Descobrindo Mário Quintana

O leitor de poesia tem que ter poesia dentro de si.  Ele entra num plano sutil onde é capaz de escutar o inaudível, entrar num ritmo emocional, ouvir uma música que aparentemente não existe.

Quem lê poesia sabe disso, mesmo sem saber.  Compreende que toda a música é apenas uma tradução de emoções e sentimentos que usa notas, sons e instrumentos para se comunicar.  E cria assim uma das artes mais belas e universais, que ultrapassa fronteiras e pode ser entendida por todos.

A poesia também é assim, mas no plano sutil, no plano das coisas não materializadas, do mundo invisível, da vibração da energia, no mundo abstrato das sensações e dos sentimentos, das idéias e dos ideais.

Quando comecei a ler poesia ainda não sabia disso, era adolescente e pra mim se descortinava um mundo novo, onde milhares de emoções ainda desconhecidas dançavam no ar na minha frente, sem que eu soubesse o que fazer com aquilo tudo.
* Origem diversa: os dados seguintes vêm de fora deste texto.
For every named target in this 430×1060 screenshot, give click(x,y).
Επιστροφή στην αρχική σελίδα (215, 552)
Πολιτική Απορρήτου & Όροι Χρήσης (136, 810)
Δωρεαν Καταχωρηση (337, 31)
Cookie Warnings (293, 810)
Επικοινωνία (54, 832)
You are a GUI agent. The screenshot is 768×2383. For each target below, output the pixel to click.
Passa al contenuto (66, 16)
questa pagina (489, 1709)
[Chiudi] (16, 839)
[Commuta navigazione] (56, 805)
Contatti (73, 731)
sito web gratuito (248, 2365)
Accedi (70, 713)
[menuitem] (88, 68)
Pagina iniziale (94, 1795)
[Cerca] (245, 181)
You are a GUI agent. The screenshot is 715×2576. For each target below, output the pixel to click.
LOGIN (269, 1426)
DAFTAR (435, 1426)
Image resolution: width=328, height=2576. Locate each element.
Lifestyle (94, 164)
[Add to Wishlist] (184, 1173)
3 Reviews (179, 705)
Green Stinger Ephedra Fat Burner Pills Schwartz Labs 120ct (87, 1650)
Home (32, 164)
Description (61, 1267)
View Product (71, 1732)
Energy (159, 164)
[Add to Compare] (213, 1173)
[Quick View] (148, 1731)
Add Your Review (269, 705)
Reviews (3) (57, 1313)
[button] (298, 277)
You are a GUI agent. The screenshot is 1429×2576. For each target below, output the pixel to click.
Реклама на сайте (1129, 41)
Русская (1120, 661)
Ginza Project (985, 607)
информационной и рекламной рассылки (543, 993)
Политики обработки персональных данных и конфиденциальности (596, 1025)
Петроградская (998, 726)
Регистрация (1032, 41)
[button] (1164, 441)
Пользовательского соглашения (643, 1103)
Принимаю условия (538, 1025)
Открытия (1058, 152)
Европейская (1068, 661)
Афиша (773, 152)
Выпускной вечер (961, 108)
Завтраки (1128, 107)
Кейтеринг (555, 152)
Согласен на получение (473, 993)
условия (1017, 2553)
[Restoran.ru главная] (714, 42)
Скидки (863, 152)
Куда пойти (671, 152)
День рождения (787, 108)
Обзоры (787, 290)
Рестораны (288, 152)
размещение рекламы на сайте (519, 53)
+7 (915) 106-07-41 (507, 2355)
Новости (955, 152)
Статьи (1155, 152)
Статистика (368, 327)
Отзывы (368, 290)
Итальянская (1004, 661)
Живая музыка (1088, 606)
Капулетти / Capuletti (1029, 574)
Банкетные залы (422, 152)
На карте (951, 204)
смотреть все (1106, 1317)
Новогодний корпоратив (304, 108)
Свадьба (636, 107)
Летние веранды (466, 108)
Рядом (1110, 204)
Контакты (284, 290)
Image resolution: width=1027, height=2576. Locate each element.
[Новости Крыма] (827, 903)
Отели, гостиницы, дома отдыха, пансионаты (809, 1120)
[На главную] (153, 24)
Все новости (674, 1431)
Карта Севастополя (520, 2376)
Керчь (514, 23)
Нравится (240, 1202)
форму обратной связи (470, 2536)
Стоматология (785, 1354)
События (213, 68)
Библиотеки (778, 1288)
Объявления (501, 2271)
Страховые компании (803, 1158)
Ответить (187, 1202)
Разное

Era arrebatador.  Era como entrar numa sala onde aparecessem flutuando imagens 3D em volta de mim, com tamanha força, beleza e significado que eu precisasse entrar devagar, aos poucos, para não me dissolver.

A festa da minha imaginação e fantasia era infinita e eu deslumbrada com essa explosão de tudo, ia descobrindo as vozes de cada um dos mestres da poesia, que depois me acompanharam a vida toda.

Eu lia e escutava a música que havia atrás de cada verso, o ritmo de cada impulso, o som, o tom, a vibração de cada um.

Um deles foi Mario Quintana, um tesouro descoberto, com tantas variações de humor e amor, com sua música elegante e sutil.

Nunca imaginei que um dia seria meu amigo.
Uma vez eu disse a ele que não tinha adjetivos para um poeta tão substantivo.  Ele gostou tanto que repetia sempre, simulando um certo orgulho.

A gente ria dessas pequenas coisas que alimentam a poesia. O cotidiano é cheio delas. E ele era o melhor observador de todas. Um espião da vida.

Eu sabia que aquela atitude de tanta simplicidade era uma grande conquista dele de domar sua imensa complexidade. E assim, como todo poeta, ele fingia ser o que realmente acabou se tornando, a síntese do que é simples e puro.  Como diz um verso de Carlos Drummond: “manter a inocência depois de tudo tão atrozmente explicado.”

Chegar nessa simplicidade requer muito trabalho.
É preciso muito empenho pra manter a inocência.
Ver o invisível, sentir o sutil pede um esforço danado.

Tantas vezes contei como nos conhecemos na Feira do Livro em Porto Alegre, a amizade que durou a vida toda, nossa troca de cartas e poesia, nosso humor e sarcasmo pra olhar certas coisas, nossas infinitas conversas nos cafés e bancos de praça.
Momentos preciosos.

Eu nunca disse a ele especificamente que escutei a música atrás de cada poema seu, escutei o bater de asas de cada palavra e acompanhei a altura do vôo, com os olhos molhados de emoção.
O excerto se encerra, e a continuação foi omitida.